EXTRAIT DU TEXTE:
Cela doit se passer dans la confiance et malheureusement depuis le rejet de l’amendement de Mme Belloubet on voit apparaître une petite musique sur les réseaux sociaux qui rappelle la campagne "Balance ton maire". Manifestement, après quelques messages d’amour aux maires, la suspicion est toujours la même.

C’est finalement la conclusion d’une démarche très centralisatrice. »

La réouverture des écoles :

« Le 11 mai est manifestement une date totem pour la majorité LREM. Il ne faudrait pas que ce soit une date chimère. Je suis pour leur réouverture et la bonne date est compliquée évidemment mais si l’on rouvre, on rouvre !

Ouvrir des écoles publiques sur la base du volontariat, c’est créer de l’anxiété chez les parents.

On ne peut rouvrir les écoles sur un coup de dés, à pile ou face, dans l’incertitude.

Peut-être qu’il eut fallu les ouvrir 10 ou 15 jours plus tard mais de manière certaine et maîtrisée.

Moi-même, j’ai un doute. Si j’étais parent d’enfants scolarisables, je me poserais des questions.

Il y a des incertitudes mais je le redis, sur le fond, bien sûr qu’il faut vite que les gamins retrouvent le chemin de l’école.

Un déconfinement raté sera l’assurance d’un reconfinement d’ici quelques semaines. »

CONSIGNE 1: D'après l'extrait sur la réouverture des écoles, quelle date est présentée comme une « date totem » pour la majorité LREM ?
CONSIGNE 2: Reproduisez fidèlement le passage de l'extrait sur la réouverture des écoles qui va de « Peut-être qu’il eut » à « chemin de l’école. ».

DONNÉES FOURNIES:
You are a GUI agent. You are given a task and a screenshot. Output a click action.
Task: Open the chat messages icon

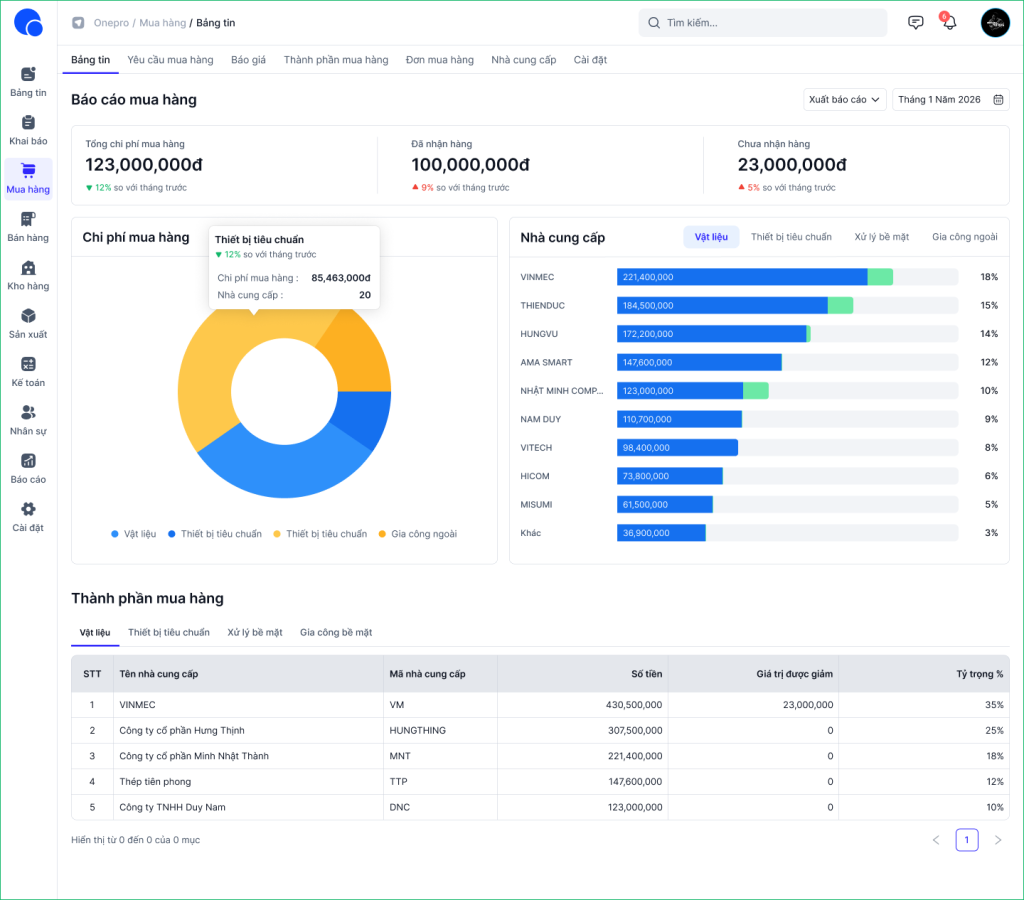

RÉPONSE FINALE 1: Le 11 mai.

RÉPONSE FINALE 2:
Peut-être qu’il eut fallu les ouvrir 10 ou 15 jours plus tard mais de manière certaine et maîtrisée.

Moi-même, j’ai un doute. Si j’étais parent d’enfants scolarisables, je me poserais des questions.

Il y a des incertitudes mais je le redis, sur le fond, bien sûr qu’il faut vite que les gamins retrouvent le chemin de l’école.